The artists and poets who mingled at the bars on Commercial Alley were ahead of their time, but also very much of their time, with a strong sense of social justice galvanized by the Depression. Before his death, Turner would walk down the river to St. Louis’ mile-long Hooverville and bring hungry people home for dinner. Painter Joe Jones, who lived on a houseboat on the Mississippi, gave art lessons to the unemployed inside the Old Courthouse (and outside of it, after those involved got kicked out for painting an incendiary mural). Working-class novelist Jack Conroy—once compared to Maxim Gorky—edited the radical literary magazine The Anvil, which eventually became the Partisan Review. Conroy’s novel A World to Win documents the political unrest in the city during this period, as well as the scene at Commercial Alley. Another member of that circle was one-legged poet Orrick Johns (he got hit by a streetcar in his youth), a peer of T.S. Eliot who later would move to Greenwich Village to head up the Federal Writers’ Project in New York and write a poem called “Blue Under-Shirts,” which would inspire William Carlos Williams’ “The Red Wheelbarrow.”

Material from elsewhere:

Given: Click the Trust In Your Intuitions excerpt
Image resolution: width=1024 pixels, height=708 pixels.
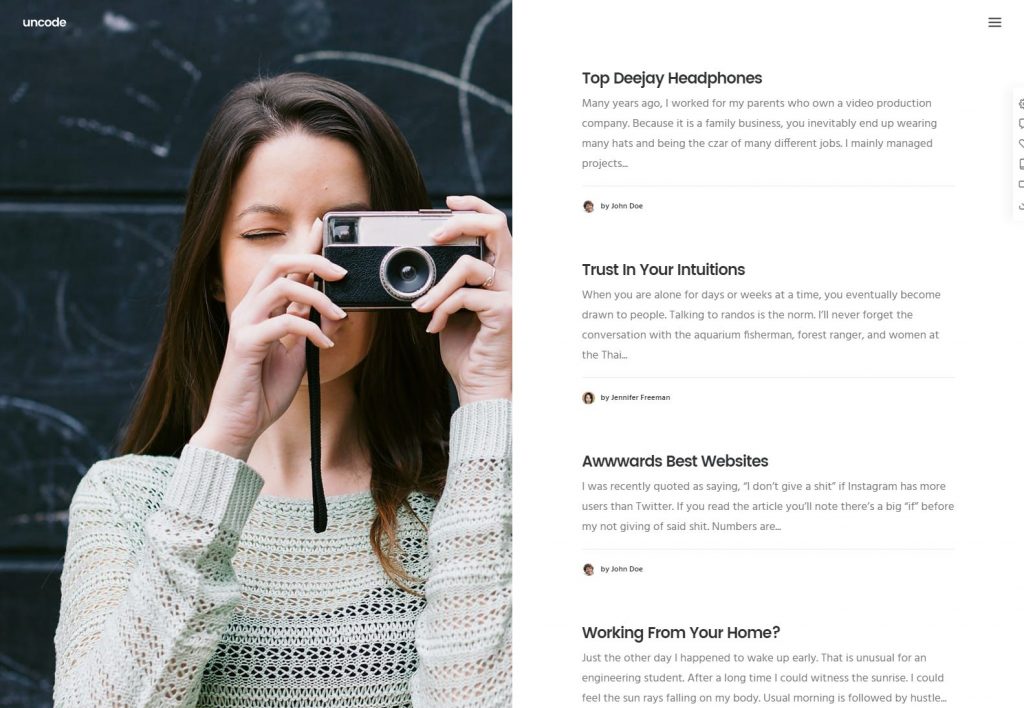Looking at the screenshot, I should tap(761, 325).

“There was a romantic character to the St. Louis riverfront in those days,” Radulovic told the St. Louis Globe-Democrat in 1976, after he’d moved to New York and become a painter. “It was a gathering place of the haves and the have-nots, of writers and artists, of musicians and students. There was a feeling of comradeship in those days. We all seemed so close together.”
After Radulovic’s riverfront bar was demolished, he moved Little Bohemia to Franklin Avenue, where Jones had a studio. Eventually, he would cross paths with Jay Landesman of Crystal Palace fame; in the late 1940s, the pair opened the third incarnation of Little Bohemia at 220 S. Fourth, a combination saloon/art gallery inspired by Thomas Hart Benton’s comment that paintings belonged in drinking establishments rather than museums. The public agreed: 600 people showed up for one art opening. It was the first inkling of what would blossom into Gaslight Square. But the jazz clubs, neo-ragtime joints, and black-box theaters would seem tame compared to Commercial Alley.
“That was the unusual character of the 1930s,” says Douglas Wixson, Conroy’s biographer. “The country’s mood changed. It’s consumerism, you know? It’s entertainment districts. It’s about making money. Which is OK—people want, and need, entertainment. But this is not what we are talking about when we talk about Little Bohemia. This was an artistic milieu. These were avant-garde people, doing marginal things. When we look to places like that, they are always ephemeral. They can never last, because they depend on self-sacrificing and dedicated people who truly love the arts.”
Like Radulovic, Johns and Jones moved to New York. Jones supported a family by painting Lucky Strikes ads. Johns edited the radical literary journal New Masses and was attacked by a writer he’d declined to hire for the WPA, who tried to burn him to death by pouring whiskey on him and lighting him on fire. “When I woke up,” Johns wrote, “some of my teeth were scattered on the floor, and blue flames were rising around my face.” Eventually, whiskey would kill him in a less direct way: Alcoholism drove him to suicide in the early 1950s. Conroy moved to Chicago, then eventually back to Moberly, Mo., where he’d grown up in a coal-mining camp. He continued to write until his death in 1990. Only one member of the Little Bohemia circle really went on to huge fame: Tom Williams, later known as “Tennessee,” who dropped his plain St. Louis name, along with his radical St. Louis politics.